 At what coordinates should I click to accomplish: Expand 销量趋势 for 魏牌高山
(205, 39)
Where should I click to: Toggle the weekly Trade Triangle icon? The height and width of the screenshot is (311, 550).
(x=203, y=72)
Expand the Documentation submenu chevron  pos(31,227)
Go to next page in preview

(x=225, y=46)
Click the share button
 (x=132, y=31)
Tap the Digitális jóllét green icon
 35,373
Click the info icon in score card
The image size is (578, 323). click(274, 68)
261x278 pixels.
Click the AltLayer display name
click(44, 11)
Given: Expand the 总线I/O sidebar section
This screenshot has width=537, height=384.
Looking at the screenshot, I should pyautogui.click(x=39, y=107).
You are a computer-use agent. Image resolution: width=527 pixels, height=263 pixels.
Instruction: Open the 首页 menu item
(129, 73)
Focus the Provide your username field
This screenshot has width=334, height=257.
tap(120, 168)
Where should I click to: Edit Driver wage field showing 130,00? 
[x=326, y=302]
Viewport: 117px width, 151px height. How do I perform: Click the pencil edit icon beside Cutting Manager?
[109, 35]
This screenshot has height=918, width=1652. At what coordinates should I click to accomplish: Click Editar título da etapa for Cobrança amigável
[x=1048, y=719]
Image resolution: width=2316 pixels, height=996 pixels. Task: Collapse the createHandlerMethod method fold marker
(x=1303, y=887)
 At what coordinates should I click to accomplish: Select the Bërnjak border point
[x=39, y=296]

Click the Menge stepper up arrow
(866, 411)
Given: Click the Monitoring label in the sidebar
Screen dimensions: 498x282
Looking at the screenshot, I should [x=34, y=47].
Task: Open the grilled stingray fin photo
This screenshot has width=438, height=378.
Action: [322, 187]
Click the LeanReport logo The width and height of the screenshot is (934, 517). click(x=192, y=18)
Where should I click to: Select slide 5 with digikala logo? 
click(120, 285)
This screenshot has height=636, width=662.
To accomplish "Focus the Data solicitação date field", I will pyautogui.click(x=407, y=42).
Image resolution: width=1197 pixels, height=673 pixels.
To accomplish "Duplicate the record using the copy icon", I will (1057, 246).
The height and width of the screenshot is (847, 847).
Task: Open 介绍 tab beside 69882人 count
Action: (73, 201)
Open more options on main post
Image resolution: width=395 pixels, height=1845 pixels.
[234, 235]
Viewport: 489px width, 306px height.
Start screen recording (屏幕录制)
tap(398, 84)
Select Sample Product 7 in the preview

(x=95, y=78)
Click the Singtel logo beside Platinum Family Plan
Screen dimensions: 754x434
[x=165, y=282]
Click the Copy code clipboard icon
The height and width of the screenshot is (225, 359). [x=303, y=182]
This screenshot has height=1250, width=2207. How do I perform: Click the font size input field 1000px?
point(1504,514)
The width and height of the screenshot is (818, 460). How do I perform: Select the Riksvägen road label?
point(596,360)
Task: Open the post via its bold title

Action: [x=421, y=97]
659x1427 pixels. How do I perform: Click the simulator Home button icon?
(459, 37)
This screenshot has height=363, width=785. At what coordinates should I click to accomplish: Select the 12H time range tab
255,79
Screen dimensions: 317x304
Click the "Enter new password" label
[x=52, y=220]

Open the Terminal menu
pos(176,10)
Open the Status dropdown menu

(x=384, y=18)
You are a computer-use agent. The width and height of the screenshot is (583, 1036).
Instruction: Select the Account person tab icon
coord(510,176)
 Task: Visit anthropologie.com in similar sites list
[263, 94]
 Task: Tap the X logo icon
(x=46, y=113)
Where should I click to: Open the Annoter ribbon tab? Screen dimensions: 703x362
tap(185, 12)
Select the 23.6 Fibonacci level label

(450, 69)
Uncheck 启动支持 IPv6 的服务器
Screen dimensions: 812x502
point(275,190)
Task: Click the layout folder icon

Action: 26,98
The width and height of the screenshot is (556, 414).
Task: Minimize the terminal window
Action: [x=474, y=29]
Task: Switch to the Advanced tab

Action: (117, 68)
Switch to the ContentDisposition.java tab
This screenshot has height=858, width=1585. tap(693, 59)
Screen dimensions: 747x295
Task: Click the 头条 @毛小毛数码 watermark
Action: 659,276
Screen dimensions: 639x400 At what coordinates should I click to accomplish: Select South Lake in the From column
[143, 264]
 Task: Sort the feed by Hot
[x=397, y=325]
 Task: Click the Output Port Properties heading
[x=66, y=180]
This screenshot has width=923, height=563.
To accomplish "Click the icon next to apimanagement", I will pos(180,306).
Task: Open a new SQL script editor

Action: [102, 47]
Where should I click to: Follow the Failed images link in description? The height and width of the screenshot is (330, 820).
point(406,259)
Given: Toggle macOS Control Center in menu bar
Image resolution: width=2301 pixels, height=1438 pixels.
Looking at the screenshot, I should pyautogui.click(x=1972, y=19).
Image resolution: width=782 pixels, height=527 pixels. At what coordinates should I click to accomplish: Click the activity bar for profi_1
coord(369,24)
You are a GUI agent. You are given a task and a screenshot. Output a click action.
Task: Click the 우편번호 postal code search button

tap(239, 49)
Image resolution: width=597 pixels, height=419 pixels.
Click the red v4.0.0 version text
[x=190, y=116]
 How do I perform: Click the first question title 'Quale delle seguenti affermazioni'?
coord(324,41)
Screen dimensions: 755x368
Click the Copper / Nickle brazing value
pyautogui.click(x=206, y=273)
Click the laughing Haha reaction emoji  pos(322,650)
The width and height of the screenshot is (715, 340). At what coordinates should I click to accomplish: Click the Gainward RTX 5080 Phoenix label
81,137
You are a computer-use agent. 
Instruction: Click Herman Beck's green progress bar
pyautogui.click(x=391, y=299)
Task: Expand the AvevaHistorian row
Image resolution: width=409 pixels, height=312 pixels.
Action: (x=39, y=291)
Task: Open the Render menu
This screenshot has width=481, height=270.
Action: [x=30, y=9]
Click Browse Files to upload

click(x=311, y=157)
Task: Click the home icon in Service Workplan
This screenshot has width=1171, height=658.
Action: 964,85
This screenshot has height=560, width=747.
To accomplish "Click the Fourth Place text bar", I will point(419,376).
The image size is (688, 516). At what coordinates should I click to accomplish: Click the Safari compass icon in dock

• Task objective
Could you turn each line of the material above into a JSON list of strings, with one string per line and the blank lines left out?

• Task solution
[
  " At what coordinates should I click to accomplish: Expand 销量趋势 for 魏牌高山",
  "(205, 39)",
  "Where should I click to: Toggle the weekly Trade Triangle icon? The height and width of the screenshot is (311, 550).",
  "(x=203, y=72)",
  "Expand the Documentation submenu chevron  pos(31,227)",
  "Go to next page in preview",
  "(x=225, y=46)",
  "Click the share button",
  " (x=132, y=31)",
  "Tap the Digitális jóllét green icon",
  " 35,373",
  "Click the info icon in score card",
  "The image size is (578, 323). click(274, 68)",
  "261x278 pixels.",
  "Click the AltLayer display name",
  "click(44, 11)",
  "Given: Expand the 总线I/O sidebar section",
  "This screenshot has width=537, height=384.",
  "Looking at the screenshot, I should pyautogui.click(x=39, y=107).",
  "You are a computer-use agent. Image resolution: width=527 pixels, height=263 pixels.",
  "Instruction: Open the 首页 menu item",
  "(129, 73)",
  "Focus the Provide your username field",
  "This screenshot has width=334, height=257.",
  "tap(120, 168)",
  "Where should I click to: Edit Driver wage field showing 130,00? ",
  "[x=326, y=302]",
  "Viewport: 117px width, 151px height. How do I perform: Click the pencil edit icon beside Cutting Manager?",
  "[109, 35]",
  "This screenshot has height=918, width=1652. At what coordinates should I click to accomplish: Click Editar título da etapa for Cobrança amigável",
  "[x=1048, y=719]",
  "Image resolution: width=2316 pixels, height=996 pixels. Task: Collapse the createHandlerMethod method fold marker",
  "(x=1303, y=887)",
  " At what coordinates should I click to accomplish: Select the Bërnjak border point",
  "[x=39, y=296]",
  "Click the Menge stepper up arrow",
  "(866, 411)",
  "Given: Click the Monitoring label in the sidebar",
  "Screen dimensions: 498x282",
  "Looking at the screenshot, I should [x=34, y=47].",
  "Task: Open the grilled stingray fin photo",
  "This screenshot has width=438, height=378.",
  "Action: [322, 187]",
  "Click the LeanReport logo The width and height of the screenshot is (934, 517). click(x=192, y=18)",
  "Where should I click to: Select slide 5 with digikala logo? ",
  "click(120, 285)",
  "This screenshot has height=636, width=662.",
  "To accomplish \"Focus the Data solicitação date field\", I will pyautogui.click(x=407, y=42).",
  "Image resolution: width=1197 pixels, height=673 pixels.",
  "To accomplish \"Duplicate the record using the copy icon\", I will (1057, 246).",
  "The height and width of the screenshot is (847, 847).",
  "Task: Open 介绍 tab beside 69882人 count",
  "Action: (73, 201)",
  "Open more options on main post",
  "Image resolution: width=395 pixels, height=1845 pixels.",
  "[234, 235]",
  "Viewport: 489px width, 306px height.",
  "Start screen recording (屏幕录制)",
  "tap(398, 84)",
  "Select Sample Product 7 in the preview",
  "(x=95, y=78)",
  "Click the Singtel logo beside Platinum Family Plan",
  "Screen dimensions: 754x434",
  "[x=165, y=282]",
  "Click the Copy code clipboard icon",
  "The height and width of the screenshot is (225, 359). [x=303, y=182]",
  "This screenshot has height=1250, width=2207. How do I perform: Click the font size input field 1000px?",
  "point(1504,514)",
  "The width and height of the screenshot is (818, 460). How do I perform: Select the Riksvägen road label?",
  "point(596,360)",
  "Task: Open the post via its bold title",
  "Action: [x=421, y=97]",
  "659x1427 pixels. How do I perform: Click the simulator Home button icon?",
  "(459, 37)",
  "This screenshot has height=363, width=785. At what coordinates should I click to accomplish: Select the 12H time range tab",
  "255,79",
  "Screen dimensions: 317x304",
  "Click the \"Enter new password\" label",
  "[x=52, y=220]",
  "Open the Terminal menu",
  "pos(176,10)",
  "Open the Status dropdown menu",
  "(x=384, y=18)",
  "You are a computer-use agent. The width and height of the screenshot is (583, 1036).",
  "Instruction: Select the Account person tab icon",
  "coord(510,176)",
  " Task: Visit anthropologie.com in similar sites list",
  "[263, 94]",
  " Task: Tap the X logo icon",
  "(x=46, y=113)",
  "Where should I click to: Open the Annoter ribbon tab? Screen dimensions: 703x362",
  "tap(185, 12)",
  "Select the 23.6 Fibonacci level label",
  "(450, 69)",
  "Uncheck 启动支持 IPv6 的服务器",
  "Screen dimensions: 812x502",
  "point(275,190)",
  "Task: Click the layout folder icon",
  "Action: 26,98",
  "The width and height of the screenshot is (556, 414).",
  "Task: Minimize the terminal window",
  "Action: [x=474, y=29]",
  "Task: Switch to the Advanced tab",
  "Action: (117, 68)",
  "Switch to the ContentDisposition.java tab",
  "This screenshot has height=858, width=1585. tap(693, 59)",
  "Screen dimensions: 747x295",
  "Task: Click the 头条 @毛小毛数码 watermark",
  "Action: 659,276",
  "Screen dimensions: 639x400 At what coordinates should I click to accomplish: Select South Lake in the From column",
  "[143, 264]",
  " Task: Sort the feed by Hot",
  "[x=397, y=325]",
  " Task: Click the Output Port Properties heading",
  "[x=66, y=180]",
  "This screenshot has width=923, height=563.",
  "To accomplish \"Click the icon next to apimanagement\", I will pos(180,306).",
  "Task: Open a new SQL script editor",
  "Action: [102, 47]",
  "Where should I click to: Follow the Failed images link in description? The height and width of the screenshot is (330, 820).",
  "point(406,259)",
  "Given: Toggle macOS Control Center in menu bar",
  "Image resolution: width=2301 pixels, height=1438 pixels.",
  "Looking at the screenshot, I should pyautogui.click(x=1972, y=19).",
  "Image resolution: width=782 pixels, height=527 pixels. At what coordinates should I click to accomplish: Click the activity bar for profi_1",
  "coord(369,24)",
  "You are a GUI agent. You are given a task and a screenshot. Output a click action.",
  "Task: Click the 우편번호 postal code search button",
  "tap(239, 49)",
  "Image resolution: width=597 pixels, height=419 pixels.",
  "Click the red v4.0.0 version text",
  "[x=190, y=116]",
  " How do I perform: Click the first question title 'Quale delle seguenti affermazioni'?",
  "coord(324,41)",
  "Screen dimensions: 755x368",
  "Click the Copper / Nickle brazing value",
  "pyautogui.click(x=206, y=273)",
  "Click the laughing Haha reaction emoji  pos(322,650)",
  "The width and height of the screenshot is (715, 340). At what coordinates should I click to accomplish: Click the Gainward RTX 5080 Phoenix label",
  "81,137",
  "You are a computer-use agent. ",
  "Instruction: Click Herman Beck's green progress bar",
  "pyautogui.click(x=391, y=299)",
  "Task: Expand the AvevaHistorian row",
  "Image resolution: width=409 pixels, height=312 pixels.",
  "Action: (x=39, y=291)",
  "Task: Open the Render menu",
  "This screenshot has width=481, height=270.",
  "Action: [x=30, y=9]",
  "Click Browse Files to upload",
  "click(x=311, y=157)",
  "Task: Click the home icon in Service Workplan",
  "This screenshot has width=1171, height=658.",
  "Action: 964,85",
  "This screenshot has height=560, width=747.",
  "To accomplish \"Click the Fourth Place text bar\", I will point(419,376).",
  "The image size is (688, 516). At what coordinates should I click to accomplish: Click the Safari compass icon in dock"
]